■ **Problem to solve**:
Every record must appear in your reply exactly as written.

[Data to use Boundary: Start]

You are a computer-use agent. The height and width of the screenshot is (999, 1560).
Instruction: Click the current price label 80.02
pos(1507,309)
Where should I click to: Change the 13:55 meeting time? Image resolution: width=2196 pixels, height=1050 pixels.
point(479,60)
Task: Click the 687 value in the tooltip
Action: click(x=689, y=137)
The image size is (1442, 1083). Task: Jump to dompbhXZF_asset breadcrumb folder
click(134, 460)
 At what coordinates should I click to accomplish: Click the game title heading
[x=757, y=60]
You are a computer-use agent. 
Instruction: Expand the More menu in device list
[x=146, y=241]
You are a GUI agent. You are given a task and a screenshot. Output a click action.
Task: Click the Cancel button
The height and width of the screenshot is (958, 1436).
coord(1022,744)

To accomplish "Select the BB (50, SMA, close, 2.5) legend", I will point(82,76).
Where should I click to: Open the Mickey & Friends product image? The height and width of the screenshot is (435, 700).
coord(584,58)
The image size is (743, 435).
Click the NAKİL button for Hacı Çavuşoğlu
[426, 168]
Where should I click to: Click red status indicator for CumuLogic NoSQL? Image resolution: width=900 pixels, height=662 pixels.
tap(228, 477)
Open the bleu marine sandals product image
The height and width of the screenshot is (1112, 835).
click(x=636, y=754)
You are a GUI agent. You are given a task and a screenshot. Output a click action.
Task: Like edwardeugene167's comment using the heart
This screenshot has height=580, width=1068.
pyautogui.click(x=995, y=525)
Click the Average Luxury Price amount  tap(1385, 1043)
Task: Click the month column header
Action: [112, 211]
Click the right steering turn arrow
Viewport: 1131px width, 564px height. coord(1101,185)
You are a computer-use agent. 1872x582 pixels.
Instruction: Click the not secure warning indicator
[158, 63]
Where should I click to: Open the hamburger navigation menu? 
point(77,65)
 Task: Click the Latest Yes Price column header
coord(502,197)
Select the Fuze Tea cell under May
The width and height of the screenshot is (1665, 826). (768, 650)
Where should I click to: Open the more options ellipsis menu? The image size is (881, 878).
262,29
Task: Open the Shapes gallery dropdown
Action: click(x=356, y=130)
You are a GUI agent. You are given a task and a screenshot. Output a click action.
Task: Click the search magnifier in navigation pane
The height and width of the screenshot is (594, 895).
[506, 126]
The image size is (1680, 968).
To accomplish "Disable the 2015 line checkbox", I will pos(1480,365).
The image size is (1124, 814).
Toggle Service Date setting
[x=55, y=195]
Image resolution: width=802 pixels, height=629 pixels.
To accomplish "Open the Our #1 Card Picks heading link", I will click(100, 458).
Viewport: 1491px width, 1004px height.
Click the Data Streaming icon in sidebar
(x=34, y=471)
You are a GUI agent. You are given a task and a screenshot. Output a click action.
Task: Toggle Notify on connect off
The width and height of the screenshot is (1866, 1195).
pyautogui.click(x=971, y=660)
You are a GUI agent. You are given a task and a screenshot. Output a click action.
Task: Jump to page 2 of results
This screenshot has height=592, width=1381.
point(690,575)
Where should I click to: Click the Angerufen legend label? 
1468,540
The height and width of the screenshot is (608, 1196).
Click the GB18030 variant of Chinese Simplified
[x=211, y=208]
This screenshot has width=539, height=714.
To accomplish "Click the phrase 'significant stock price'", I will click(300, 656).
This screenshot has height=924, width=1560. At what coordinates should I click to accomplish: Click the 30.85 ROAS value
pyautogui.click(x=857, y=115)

[Data to use Boundary: End]

■ **Response area**:
You are a computer-use agent. The height and width of the screenshot is (999, 1560).
Instruction: Click the current price label 80.02
pos(1507,309)
Where should I click to: Change the 13:55 meeting time? Image resolution: width=2196 pixels, height=1050 pixels.
point(479,60)
Task: Click the 687 value in the tooltip
Action: click(x=689, y=137)
The image size is (1442, 1083). Task: Jump to dompbhXZF_asset breadcrumb folder
click(134, 460)
 At what coordinates should I click to accomplish: Click the game title heading
[x=757, y=60]
You are a computer-use agent. 
Instruction: Expand the More menu in device list
[x=146, y=241]
You are a GUI agent. You are given a task and a screenshot. Output a click action.
Task: Click the Cancel button
The height and width of the screenshot is (958, 1436).
coord(1022,744)

To accomplish "Select the BB (50, SMA, close, 2.5) legend", I will point(82,76).
Where should I click to: Open the Mickey & Friends product image? The height and width of the screenshot is (435, 700).
coord(584,58)
The image size is (743, 435).
Click the NAKİL button for Hacı Çavuşoğlu
[426, 168]
Where should I click to: Click red status indicator for CumuLogic NoSQL? Image resolution: width=900 pixels, height=662 pixels.
tap(228, 477)
Open the bleu marine sandals product image
The height and width of the screenshot is (1112, 835).
click(x=636, y=754)
You are a GUI agent. You are given a task and a screenshot. Output a click action.
Task: Like edwardeugene167's comment using the heart
This screenshot has height=580, width=1068.
pyautogui.click(x=995, y=525)
Click the Average Luxury Price amount  tap(1385, 1043)
Task: Click the month column header
Action: [112, 211]
Click the right steering turn arrow
Viewport: 1131px width, 564px height. coord(1101,185)
You are a computer-use agent. 1872x582 pixels.
Instruction: Click the not secure warning indicator
[158, 63]
Where should I click to: Open the hamburger navigation menu? 
point(77,65)
 Task: Click the Latest Yes Price column header
coord(502,197)
Select the Fuze Tea cell under May
The width and height of the screenshot is (1665, 826). (768, 650)
Where should I click to: Open the more options ellipsis menu? The image size is (881, 878).
262,29
Task: Open the Shapes gallery dropdown
Action: click(x=356, y=130)
You are a GUI agent. You are given a task and a screenshot. Output a click action.
Task: Click the search magnifier in navigation pane
The height and width of the screenshot is (594, 895).
[506, 126]
The image size is (1680, 968).
To accomplish "Disable the 2015 line checkbox", I will pos(1480,365).
The image size is (1124, 814).
Toggle Service Date setting
[x=55, y=195]
Image resolution: width=802 pixels, height=629 pixels.
To accomplish "Open the Our #1 Card Picks heading link", I will click(100, 458).
Viewport: 1491px width, 1004px height.
Click the Data Streaming icon in sidebar
(x=34, y=471)
You are a GUI agent. You are given a task and a screenshot. Output a click action.
Task: Toggle Notify on connect off
The width and height of the screenshot is (1866, 1195).
pyautogui.click(x=971, y=660)
You are a GUI agent. You are given a task and a screenshot. Output a click action.
Task: Jump to page 2 of results
This screenshot has height=592, width=1381.
point(690,575)
Where should I click to: Click the Angerufen legend label? 
1468,540
The height and width of the screenshot is (608, 1196).
Click the GB18030 variant of Chinese Simplified
[x=211, y=208]
This screenshot has width=539, height=714.
To accomplish "Click the phrase 'significant stock price'", I will click(300, 656).
This screenshot has height=924, width=1560. At what coordinates should I click to accomplish: Click the 30.85 ROAS value
pyautogui.click(x=857, y=115)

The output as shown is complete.